In summers previous, I had found employment in the various public houses, serving victuals and disposing of waste. But following my matriculation, I felt myself graduated also from such plebeian work. Looking in the papers, I happened upon a notice by a certain purveyor of fine cutlery. In short order, having purchased a sample of said purveyor’s wares, I became the company’s licensed representative. I was now tasked with demonstrating the capability of these wares to prospective buyers.
These buyers were, according to custom, drawn from the ranks of the seller’s own relations, familial and social. Said relations would then provide letters of recommendation to relations further removed, such that in time (and in theory) the seller could practice his trade with the whole of the nation, one estate at a time.
This seemed a fit plan for my colleagues, whose relations counted among them doctors, solicitors, architects, and diverse other professionals of a comfortable estate, with the means to spend a day’s wages on a butcher’s cleaver. Some might make the purchase not even for want of such an implement, but merely to support a young family friend making his way in the world. These young friends, my colleagues, had little need for the income in the first place, as their fathers ensured their hands never must touch the bottom of a bare pocket.
As you may have surmised, dear reader, such was not the case for me. My relations were sober church-goers who held thrift next to godliness. Nor was I any charming Mephistopheles, in my musty borrowed suit and my shirt stained beneath the arms, my nose running, my arrival invariably late. My reluctant congregation spurned my false gospel of the blade and cast me from their presence with nary a calling card. Thus, beyond failing to unburden my employer of its wares, I could not win even a chance at future custom. I was the prophet unaccepted in my country.

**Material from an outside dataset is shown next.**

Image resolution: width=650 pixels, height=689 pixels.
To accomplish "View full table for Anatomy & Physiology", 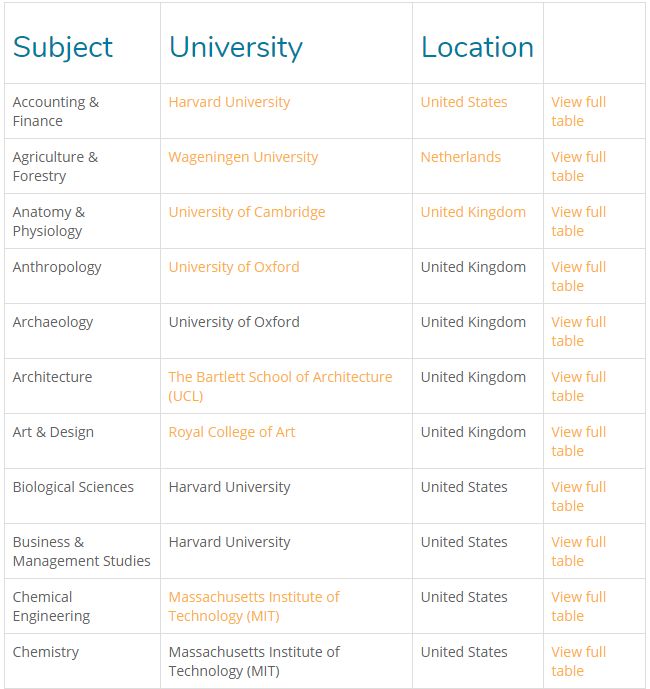I will tap(578, 221).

The end of summer drew near. I was shortly to venture south to New Spain, to assist the local clergy in their ministrations. And here I had taken my own unwilling vow of poverty.
Ah, but what mother ewe can but hearken to her lamb’s piteous bleating? In truth I know nothing of the ways of sheep. But I know the ways of my own mother. It was she who had raised greatest objection to my summer’s endeavor, she who warned against chasing gold with steel. But mother she was, and so, though it was yet some months away, she purchased through me one pocketknife for the name day of my father, who was a craftsman by trade and hobby. With this sale I procured my first and only commission. It was a gift, then, to husband and to son.
Apart from my samples, I did not carry merchandise on my person; it was delivered directly to customers by post. As luck would have it, my father’s gift arrived on the very day I was to leave on my desert sojourn. I carried it with me on the carriage. My mother planned to deposit me at port, then convey the gift home. In the meantime, I decided I would make a closer examination of it.
I had taken some liking to the line of goods I represented. This had made the sting all the sharper when my enthusiasm and knife-lust proved in no way contagious to my fellow man. In the carriage, I turned the closed knife this way and that. My father was handy with any tool; he had taught me to whittle a stick to a point, though I had since forgotten the lesson. When I opened the knife, the blade locked in place with a click. My mother objected to my “playing,” but I assured her that all was safe, and demanded she take note of the locking mechanism. And it is then that I traced a crimson line across my palm.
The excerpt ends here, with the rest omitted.